── RECORDS SHOWN
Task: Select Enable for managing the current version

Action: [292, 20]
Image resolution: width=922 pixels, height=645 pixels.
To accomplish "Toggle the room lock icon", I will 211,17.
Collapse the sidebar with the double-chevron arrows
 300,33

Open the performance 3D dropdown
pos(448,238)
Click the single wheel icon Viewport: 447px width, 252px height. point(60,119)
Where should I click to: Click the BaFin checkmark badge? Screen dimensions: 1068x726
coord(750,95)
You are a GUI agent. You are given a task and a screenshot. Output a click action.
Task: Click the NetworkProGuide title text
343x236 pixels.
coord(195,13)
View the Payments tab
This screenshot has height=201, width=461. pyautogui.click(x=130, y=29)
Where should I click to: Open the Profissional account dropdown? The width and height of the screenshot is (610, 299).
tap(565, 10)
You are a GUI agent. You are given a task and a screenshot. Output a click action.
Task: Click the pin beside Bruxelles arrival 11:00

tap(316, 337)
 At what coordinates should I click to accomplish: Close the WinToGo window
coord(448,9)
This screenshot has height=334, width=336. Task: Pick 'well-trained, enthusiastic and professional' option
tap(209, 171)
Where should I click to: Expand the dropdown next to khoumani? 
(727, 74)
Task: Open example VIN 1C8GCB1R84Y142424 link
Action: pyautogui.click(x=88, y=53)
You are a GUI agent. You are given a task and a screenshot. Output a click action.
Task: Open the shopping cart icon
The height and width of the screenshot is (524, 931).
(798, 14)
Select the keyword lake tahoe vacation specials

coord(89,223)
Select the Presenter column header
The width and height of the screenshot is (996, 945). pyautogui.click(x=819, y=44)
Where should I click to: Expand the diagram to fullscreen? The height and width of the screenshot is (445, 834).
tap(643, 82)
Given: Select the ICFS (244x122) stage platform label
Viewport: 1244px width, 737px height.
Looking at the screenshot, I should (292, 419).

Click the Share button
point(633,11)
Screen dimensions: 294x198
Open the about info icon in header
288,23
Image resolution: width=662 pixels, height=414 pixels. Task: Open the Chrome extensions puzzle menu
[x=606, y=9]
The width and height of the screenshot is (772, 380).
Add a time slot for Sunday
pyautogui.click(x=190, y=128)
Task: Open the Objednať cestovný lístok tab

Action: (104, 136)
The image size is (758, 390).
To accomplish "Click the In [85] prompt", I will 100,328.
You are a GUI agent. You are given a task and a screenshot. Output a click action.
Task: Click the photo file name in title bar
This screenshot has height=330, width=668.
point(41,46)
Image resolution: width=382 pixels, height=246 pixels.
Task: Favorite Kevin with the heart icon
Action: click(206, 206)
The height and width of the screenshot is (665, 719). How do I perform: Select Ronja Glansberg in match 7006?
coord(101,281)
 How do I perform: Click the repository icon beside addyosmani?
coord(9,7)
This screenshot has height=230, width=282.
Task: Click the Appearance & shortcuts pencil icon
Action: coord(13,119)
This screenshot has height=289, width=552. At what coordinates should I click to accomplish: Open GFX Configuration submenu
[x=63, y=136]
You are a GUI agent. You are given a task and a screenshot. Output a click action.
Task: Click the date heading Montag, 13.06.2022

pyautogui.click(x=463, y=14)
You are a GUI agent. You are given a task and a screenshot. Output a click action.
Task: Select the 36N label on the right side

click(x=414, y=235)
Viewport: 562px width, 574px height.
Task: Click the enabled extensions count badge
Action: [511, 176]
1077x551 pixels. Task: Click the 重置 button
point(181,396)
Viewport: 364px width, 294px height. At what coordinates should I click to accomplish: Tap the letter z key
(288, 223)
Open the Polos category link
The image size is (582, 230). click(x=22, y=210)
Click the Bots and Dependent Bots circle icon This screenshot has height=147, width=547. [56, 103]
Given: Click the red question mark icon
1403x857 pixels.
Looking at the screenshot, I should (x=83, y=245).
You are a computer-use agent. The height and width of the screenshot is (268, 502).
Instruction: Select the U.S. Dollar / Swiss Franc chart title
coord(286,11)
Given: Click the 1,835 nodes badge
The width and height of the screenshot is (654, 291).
────
Among the records above, repeat exactly the line with "Select the Presenter column header", the line with "Given: Select the", and every line in between, and only those.

Select the Presenter column header
The width and height of the screenshot is (996, 945). pyautogui.click(x=819, y=44)
Where should I click to: Expand the diagram to fullscreen? The height and width of the screenshot is (445, 834).
tap(643, 82)
Given: Select the ICFS (244x122) stage platform label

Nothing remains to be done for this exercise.